Gov. J.B. Pritzker released a balanced budget proposal for the state in which he intends to “close corporate loopholes” to save the state nearly $1 billion. One of these “corporate loopholes” is a wildly successful fuel sales tax exemption for blends of biodiesel 11% or higher. By cutting this incentive, the governor hopes to save $107 million.
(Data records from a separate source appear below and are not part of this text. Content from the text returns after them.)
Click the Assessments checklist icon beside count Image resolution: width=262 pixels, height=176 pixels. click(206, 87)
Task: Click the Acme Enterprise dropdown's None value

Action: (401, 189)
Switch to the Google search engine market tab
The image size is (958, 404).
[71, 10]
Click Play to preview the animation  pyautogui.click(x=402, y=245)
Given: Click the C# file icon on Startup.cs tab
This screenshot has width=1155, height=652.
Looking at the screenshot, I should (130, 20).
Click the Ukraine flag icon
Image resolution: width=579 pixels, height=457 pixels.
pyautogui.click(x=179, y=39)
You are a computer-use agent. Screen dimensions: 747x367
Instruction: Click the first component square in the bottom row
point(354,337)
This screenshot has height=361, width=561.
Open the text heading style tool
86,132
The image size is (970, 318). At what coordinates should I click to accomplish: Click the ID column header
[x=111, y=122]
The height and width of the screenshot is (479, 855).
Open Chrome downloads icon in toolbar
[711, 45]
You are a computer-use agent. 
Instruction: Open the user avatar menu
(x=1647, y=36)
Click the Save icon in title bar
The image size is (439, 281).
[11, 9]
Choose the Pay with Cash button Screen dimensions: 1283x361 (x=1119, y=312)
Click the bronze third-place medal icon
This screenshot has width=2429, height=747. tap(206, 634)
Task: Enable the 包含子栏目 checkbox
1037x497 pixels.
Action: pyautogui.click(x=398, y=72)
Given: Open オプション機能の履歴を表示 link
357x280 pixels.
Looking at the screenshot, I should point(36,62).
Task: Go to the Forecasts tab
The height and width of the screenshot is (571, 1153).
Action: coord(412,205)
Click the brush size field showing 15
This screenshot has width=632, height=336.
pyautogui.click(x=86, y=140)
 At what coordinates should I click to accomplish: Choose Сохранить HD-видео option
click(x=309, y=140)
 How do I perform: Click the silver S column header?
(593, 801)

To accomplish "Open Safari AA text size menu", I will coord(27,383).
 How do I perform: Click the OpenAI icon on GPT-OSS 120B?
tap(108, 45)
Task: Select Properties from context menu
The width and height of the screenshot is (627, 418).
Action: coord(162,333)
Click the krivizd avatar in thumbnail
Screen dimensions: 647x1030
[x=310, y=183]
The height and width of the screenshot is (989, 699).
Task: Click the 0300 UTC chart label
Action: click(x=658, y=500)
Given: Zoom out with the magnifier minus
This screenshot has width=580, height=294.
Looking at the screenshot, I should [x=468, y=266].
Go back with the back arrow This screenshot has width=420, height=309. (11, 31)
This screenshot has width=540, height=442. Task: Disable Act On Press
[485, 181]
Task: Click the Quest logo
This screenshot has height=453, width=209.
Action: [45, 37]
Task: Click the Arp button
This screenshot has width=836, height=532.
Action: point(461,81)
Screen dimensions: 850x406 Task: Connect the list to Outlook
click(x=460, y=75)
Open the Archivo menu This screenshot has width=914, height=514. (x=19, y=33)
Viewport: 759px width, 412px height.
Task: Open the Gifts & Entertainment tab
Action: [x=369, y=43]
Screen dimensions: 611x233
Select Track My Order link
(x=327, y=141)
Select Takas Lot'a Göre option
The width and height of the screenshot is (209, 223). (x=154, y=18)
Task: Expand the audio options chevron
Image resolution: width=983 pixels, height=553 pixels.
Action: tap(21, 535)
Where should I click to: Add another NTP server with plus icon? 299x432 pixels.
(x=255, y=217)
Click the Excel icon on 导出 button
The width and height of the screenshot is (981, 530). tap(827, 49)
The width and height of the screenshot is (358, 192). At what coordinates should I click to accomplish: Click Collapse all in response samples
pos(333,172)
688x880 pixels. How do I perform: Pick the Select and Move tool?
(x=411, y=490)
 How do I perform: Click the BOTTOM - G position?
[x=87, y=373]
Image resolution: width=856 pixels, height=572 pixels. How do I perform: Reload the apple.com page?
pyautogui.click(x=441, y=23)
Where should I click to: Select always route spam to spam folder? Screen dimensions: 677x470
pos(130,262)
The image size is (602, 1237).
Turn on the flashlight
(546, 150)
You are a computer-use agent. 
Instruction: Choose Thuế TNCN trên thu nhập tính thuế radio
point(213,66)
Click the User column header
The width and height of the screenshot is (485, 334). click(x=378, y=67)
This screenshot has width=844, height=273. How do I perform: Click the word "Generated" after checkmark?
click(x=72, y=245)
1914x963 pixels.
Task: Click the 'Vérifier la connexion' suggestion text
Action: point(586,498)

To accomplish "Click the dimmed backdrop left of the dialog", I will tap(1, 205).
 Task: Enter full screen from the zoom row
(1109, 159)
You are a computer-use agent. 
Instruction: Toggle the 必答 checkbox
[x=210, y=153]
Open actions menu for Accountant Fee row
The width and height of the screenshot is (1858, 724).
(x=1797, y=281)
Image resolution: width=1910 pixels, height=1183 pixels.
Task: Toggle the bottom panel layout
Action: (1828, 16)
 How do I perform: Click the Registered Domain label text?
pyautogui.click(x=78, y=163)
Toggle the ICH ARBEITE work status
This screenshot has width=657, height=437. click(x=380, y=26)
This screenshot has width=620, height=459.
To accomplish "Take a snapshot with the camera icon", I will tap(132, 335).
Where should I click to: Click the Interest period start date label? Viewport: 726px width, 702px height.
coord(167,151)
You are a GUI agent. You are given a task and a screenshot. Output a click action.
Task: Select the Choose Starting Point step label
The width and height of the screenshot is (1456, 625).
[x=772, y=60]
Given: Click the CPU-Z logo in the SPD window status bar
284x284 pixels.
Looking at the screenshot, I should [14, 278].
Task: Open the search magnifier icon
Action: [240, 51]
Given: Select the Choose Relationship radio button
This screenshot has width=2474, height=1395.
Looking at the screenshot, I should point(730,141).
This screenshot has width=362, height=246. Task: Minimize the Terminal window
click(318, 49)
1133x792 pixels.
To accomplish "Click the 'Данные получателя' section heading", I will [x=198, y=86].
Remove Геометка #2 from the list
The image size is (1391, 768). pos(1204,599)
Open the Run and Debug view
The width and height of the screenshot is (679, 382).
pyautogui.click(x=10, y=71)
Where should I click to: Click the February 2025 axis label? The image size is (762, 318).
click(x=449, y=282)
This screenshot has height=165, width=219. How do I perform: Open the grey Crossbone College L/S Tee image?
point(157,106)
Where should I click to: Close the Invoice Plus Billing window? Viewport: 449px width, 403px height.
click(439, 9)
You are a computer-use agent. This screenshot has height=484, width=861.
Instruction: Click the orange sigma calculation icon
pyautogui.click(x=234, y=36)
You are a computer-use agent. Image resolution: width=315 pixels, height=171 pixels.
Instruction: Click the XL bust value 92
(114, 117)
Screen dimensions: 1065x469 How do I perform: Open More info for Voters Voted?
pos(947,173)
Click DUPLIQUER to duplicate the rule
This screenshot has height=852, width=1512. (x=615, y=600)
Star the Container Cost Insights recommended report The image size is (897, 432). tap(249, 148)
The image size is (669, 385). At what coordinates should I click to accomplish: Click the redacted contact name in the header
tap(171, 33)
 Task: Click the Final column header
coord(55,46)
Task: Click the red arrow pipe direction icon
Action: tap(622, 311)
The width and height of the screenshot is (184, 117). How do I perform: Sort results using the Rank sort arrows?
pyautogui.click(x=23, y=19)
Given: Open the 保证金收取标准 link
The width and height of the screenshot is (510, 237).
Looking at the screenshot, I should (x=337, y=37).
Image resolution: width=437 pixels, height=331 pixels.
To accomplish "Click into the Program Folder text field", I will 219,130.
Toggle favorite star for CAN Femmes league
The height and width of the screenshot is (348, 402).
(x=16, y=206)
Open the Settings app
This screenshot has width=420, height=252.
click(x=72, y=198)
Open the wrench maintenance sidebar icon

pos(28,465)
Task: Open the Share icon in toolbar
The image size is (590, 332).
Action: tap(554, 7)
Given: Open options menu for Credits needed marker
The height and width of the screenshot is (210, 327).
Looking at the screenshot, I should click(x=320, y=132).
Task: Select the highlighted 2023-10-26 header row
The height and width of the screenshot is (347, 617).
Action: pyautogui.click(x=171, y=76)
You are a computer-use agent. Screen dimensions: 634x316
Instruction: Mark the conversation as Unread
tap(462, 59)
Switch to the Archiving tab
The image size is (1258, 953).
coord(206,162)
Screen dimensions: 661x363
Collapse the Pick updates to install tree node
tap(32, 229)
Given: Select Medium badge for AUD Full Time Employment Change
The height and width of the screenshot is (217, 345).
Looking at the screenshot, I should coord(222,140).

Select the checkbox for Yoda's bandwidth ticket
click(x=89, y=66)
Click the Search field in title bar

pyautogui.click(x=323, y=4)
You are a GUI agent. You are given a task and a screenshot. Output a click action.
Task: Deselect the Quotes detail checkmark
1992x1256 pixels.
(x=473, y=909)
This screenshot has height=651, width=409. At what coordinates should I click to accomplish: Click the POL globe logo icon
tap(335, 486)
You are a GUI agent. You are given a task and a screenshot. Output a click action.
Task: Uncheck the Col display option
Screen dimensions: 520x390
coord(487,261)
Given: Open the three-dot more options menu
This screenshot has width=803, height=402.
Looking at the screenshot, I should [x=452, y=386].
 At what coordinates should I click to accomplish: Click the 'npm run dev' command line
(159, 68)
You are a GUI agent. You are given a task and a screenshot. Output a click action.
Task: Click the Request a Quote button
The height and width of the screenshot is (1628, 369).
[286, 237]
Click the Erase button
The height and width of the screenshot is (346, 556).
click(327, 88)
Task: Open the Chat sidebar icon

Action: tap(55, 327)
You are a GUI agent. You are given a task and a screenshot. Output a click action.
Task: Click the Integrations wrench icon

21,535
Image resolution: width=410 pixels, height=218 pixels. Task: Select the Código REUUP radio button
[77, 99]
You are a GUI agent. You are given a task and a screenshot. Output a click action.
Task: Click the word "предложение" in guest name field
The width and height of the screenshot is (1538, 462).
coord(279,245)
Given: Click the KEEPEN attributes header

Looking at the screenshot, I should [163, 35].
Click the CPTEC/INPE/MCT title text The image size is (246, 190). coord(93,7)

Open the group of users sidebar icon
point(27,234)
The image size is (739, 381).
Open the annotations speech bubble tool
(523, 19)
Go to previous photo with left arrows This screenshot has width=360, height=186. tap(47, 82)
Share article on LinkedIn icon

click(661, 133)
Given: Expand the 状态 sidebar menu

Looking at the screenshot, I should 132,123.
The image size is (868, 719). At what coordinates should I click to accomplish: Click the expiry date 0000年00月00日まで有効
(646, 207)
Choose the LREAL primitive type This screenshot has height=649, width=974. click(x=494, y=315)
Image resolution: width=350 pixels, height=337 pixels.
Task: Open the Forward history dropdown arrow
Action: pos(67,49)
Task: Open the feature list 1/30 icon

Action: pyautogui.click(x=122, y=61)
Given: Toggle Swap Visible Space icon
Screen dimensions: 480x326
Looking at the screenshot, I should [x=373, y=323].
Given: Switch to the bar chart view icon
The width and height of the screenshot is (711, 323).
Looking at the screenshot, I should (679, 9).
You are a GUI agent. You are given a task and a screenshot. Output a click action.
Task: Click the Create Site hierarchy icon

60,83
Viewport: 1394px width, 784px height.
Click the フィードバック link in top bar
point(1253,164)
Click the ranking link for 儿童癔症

This tax incentive has helped Illinois become a leader in the consumption of biodiesel blends. Illinois uses 180 million gallons of biodiesel a year, providing an estimated value of $600 million to Illinois farmers. Furthermore, biodiesel can reduce carbon emissions significantly compared to petroleum diesel fuel, as well as improve air quality through lower particulate emissions.
As the world trends toward a lower-carbon future, biodiesel is integral to providing a diverse mix of fuels to mitigate the effects of climate change. Now is not the time to scale back incentives promoting green jobs that revitalize rural economies, clean the air, and reduce carbon emissions in our fight against change.
Policymakers have been pushing the electrification agenda heavily in recent years. Some people in the biodiesel space see a utopian future in which biodiesel can peacefully coexist with electrification. There are those who say we need to embrace electrification in a collective effort to curb carbon emissions.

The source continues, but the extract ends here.